C’est un événement majeur pour tous les acteurs de la «massification» de la rénovation énergétique des maisons individuelles.On connaissait les objectifs pour rénover efficacement (47% de l’énergie est consommé par les bâtiments),les freins (coût/m2) et les contraintes mais on n’avait pas de méthode pour généraliser les bonnes pratiques.Le rapport présenté le 18 juin dans le cadre d’une mission de l’institut négaWatt et de la SEM Energies Posit’If pointe ce qui ne marche pas et pourrait fonctionner pour s’attaquer à ce parc des 8 millions de maisons énergivores construites avant 1975.
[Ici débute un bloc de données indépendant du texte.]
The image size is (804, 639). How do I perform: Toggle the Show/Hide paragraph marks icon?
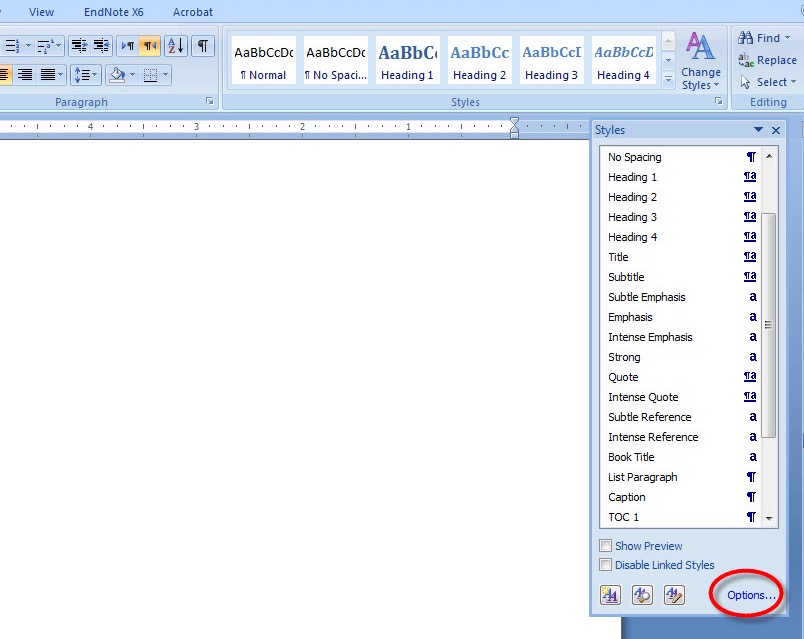coord(203,46)
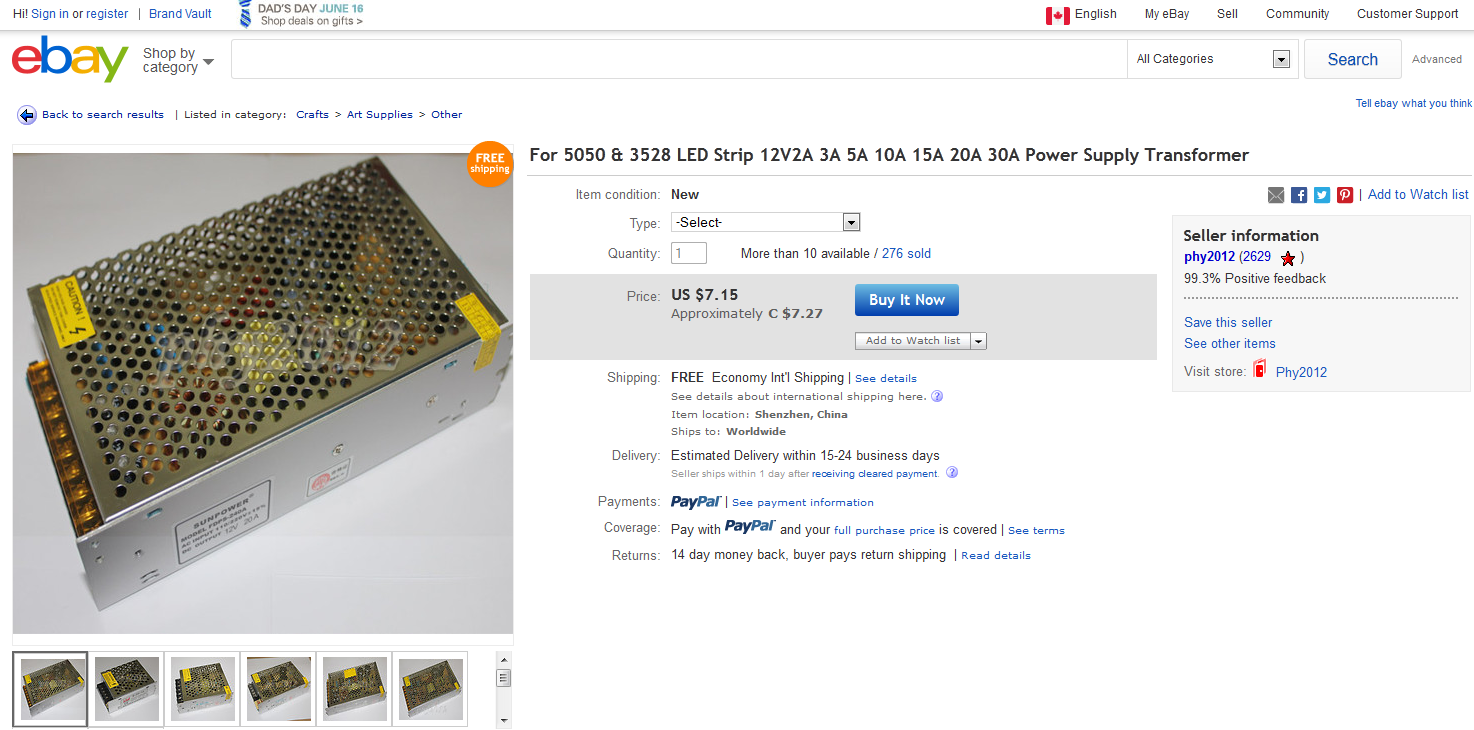Open the My eBay menu
Image resolution: width=1474 pixels, height=730 pixels.
coord(1167,14)
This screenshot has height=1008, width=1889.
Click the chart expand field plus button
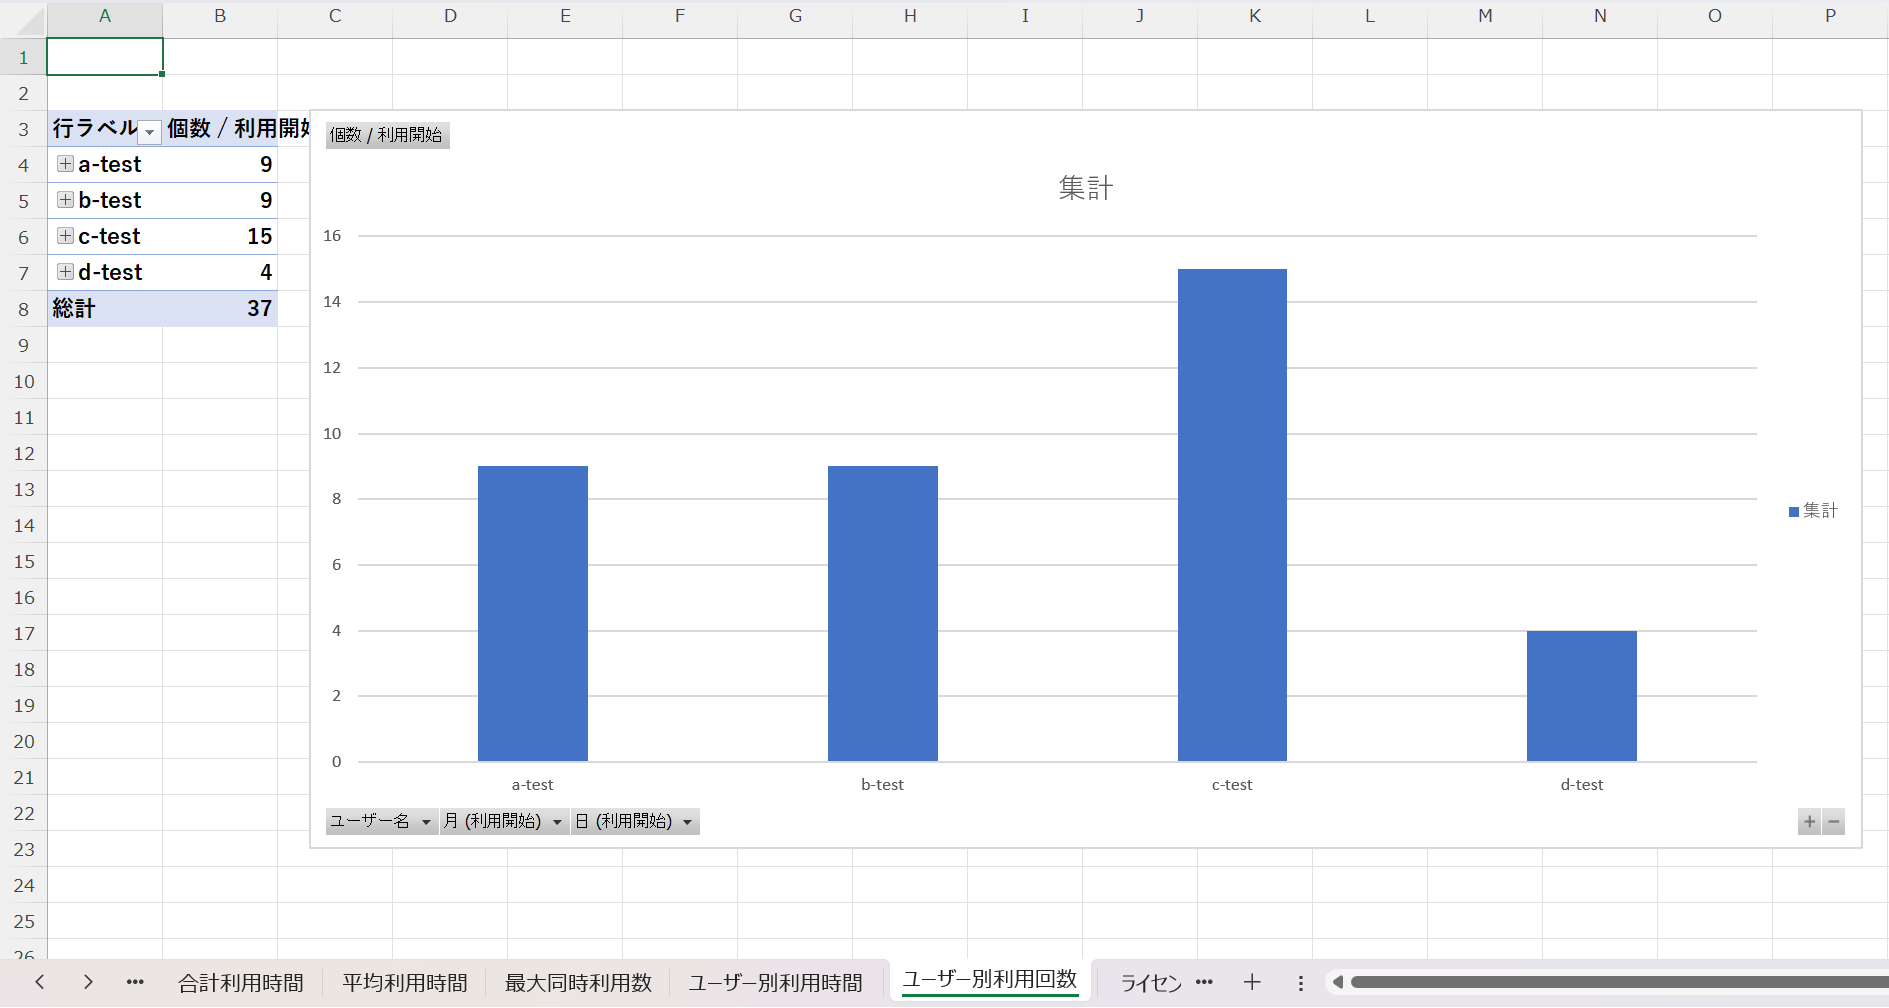(1809, 822)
Olivier SIDLER, co-fondateur de l’Association et de l’Institut négaWatt.

Le rapport pointe ce qui ne marche pas et qui pourrait fonctionner pour s’attaquer à ce parc représentant 25% des logements français (8 millions construits avant 1975. 1975 c’est la première année de référence du bâtiment moderne, celle de la création de l’agence des économies d’énergie, l’Ademe, suite au premier crash du prix du pétrole. Depuis la norme RT2012, la mobilisation du gouvernement, des acteurs de la rénovation et des collectivités, après des années de conférences et de R&D, passent enfin à l’action. Au delà de la méthode, l’originalité de ce rapport est de conclure sur trois faits majeurs qui conditionnent un nouveau modèle économique.

Trois conclusions marquantes du rapport

Au delà de la méthode, l’originalité de ce rapport est de conclure sur trois faits majeurs interdépendants :
-1/que l’action de « rénover par étapes offre davantage de risques de pathologies et de performance dégradée que de combinaisons gagnantes ».
-2/ Ce nouveau modèle économique pour la rénovation à la fois requiert et favorise une montée en compétences des professionnels, des travaux performants et une simplification financière.
-3/ L’acheteur d’un bien endetté peut solder le prêt (valorisation patrimoniale) ou payer les mensualités à la place du chauffage.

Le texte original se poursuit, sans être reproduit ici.